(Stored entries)
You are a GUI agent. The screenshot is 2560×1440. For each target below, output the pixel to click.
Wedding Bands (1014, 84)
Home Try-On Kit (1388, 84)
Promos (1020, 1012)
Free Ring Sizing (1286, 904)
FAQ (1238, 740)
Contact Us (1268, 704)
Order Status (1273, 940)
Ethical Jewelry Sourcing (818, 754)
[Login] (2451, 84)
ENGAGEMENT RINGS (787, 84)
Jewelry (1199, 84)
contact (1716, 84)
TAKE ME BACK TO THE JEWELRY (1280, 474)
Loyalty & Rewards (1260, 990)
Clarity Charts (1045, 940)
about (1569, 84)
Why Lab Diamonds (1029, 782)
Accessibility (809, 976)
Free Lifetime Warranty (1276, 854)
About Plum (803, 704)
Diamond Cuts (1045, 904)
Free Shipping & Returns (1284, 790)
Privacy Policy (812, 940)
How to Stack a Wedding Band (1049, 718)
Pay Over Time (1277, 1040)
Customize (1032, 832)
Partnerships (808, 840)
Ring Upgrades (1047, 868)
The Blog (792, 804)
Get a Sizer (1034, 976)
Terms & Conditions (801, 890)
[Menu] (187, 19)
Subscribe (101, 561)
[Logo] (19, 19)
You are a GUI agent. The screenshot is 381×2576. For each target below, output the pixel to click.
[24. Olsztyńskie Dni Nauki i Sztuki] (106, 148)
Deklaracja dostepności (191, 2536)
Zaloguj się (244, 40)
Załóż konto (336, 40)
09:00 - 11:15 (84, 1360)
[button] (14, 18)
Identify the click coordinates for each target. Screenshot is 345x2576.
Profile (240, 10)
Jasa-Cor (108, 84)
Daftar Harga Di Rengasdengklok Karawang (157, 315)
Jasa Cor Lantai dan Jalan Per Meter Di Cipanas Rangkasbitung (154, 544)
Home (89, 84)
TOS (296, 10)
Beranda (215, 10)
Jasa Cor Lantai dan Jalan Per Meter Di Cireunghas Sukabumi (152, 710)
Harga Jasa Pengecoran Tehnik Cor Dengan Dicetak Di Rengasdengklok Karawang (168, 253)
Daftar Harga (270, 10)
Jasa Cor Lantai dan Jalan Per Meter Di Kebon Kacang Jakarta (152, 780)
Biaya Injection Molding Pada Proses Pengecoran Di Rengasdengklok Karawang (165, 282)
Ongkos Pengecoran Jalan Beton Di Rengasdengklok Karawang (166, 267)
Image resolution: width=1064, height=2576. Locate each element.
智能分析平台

Problem description:
Reproduce the data verbatim, line for line.

The answer:
You are a GUI agent. The screenshot is 2560×1440. For each target below, output the pixel to click.
Wedding Bands (1014, 84)
Home Try-On Kit (1388, 84)
Promos (1020, 1012)
Free Ring Sizing (1286, 904)
FAQ (1238, 740)
Contact Us (1268, 704)
Order Status (1273, 940)
Ethical Jewelry Sourcing (818, 754)
[Login] (2451, 84)
ENGAGEMENT RINGS (787, 84)
Jewelry (1199, 84)
contact (1716, 84)
TAKE ME BACK TO THE JEWELRY (1280, 474)
Loyalty & Rewards (1260, 990)
Clarity Charts (1045, 940)
about (1569, 84)
Why Lab Diamonds (1029, 782)
Accessibility (809, 976)
Free Lifetime Warranty (1276, 854)
About Plum (803, 704)
Diamond Cuts (1045, 904)
Free Shipping & Returns (1284, 790)
Privacy Policy (812, 940)
How to Stack a Wedding Band (1049, 718)
Pay Over Time (1277, 1040)
Customize (1032, 832)
Partnerships (808, 840)
Ring Upgrades (1047, 868)
The Blog (792, 804)
Get a Sizer (1034, 976)
Terms & Conditions (801, 890)
[Menu] (187, 19)
Subscribe (101, 561)
[Logo] (19, 19)
You are a GUI agent. The screenshot is 381×2576. For each target below, output the pixel to click.
[24. Olsztyńskie Dni Nauki i Sztuki] (106, 148)
Deklaracja dostepności (191, 2536)
Zaloguj się (244, 40)
Załóż konto (336, 40)
09:00 - 11:15 (84, 1360)
[button] (14, 18)
Identify the click coordinates for each target. Screenshot is 345x2576.
Profile (240, 10)
Jasa-Cor (108, 84)
Daftar Harga Di Rengasdengklok Karawang (157, 315)
Jasa Cor Lantai dan Jalan Per Meter Di Cipanas Rangkasbitung (154, 544)
Home (89, 84)
TOS (296, 10)
Beranda (215, 10)
Jasa Cor Lantai dan Jalan Per Meter Di Cireunghas Sukabumi (152, 710)
Harga Jasa Pengecoran Tehnik Cor Dengan Dicetak Di Rengasdengklok Karawang (168, 253)
Daftar Harga (270, 10)
Jasa Cor Lantai dan Jalan Per Meter Di Kebon Kacang Jakarta (152, 780)
Biaya Injection Molding Pada Proses Pengecoran Di Rengasdengklok Karawang (165, 282)
Ongkos Pengecoran Jalan Beton Di Rengasdengklok Karawang (166, 267)
Image resolution: width=1064, height=2576. Locate each element.
智能分析平台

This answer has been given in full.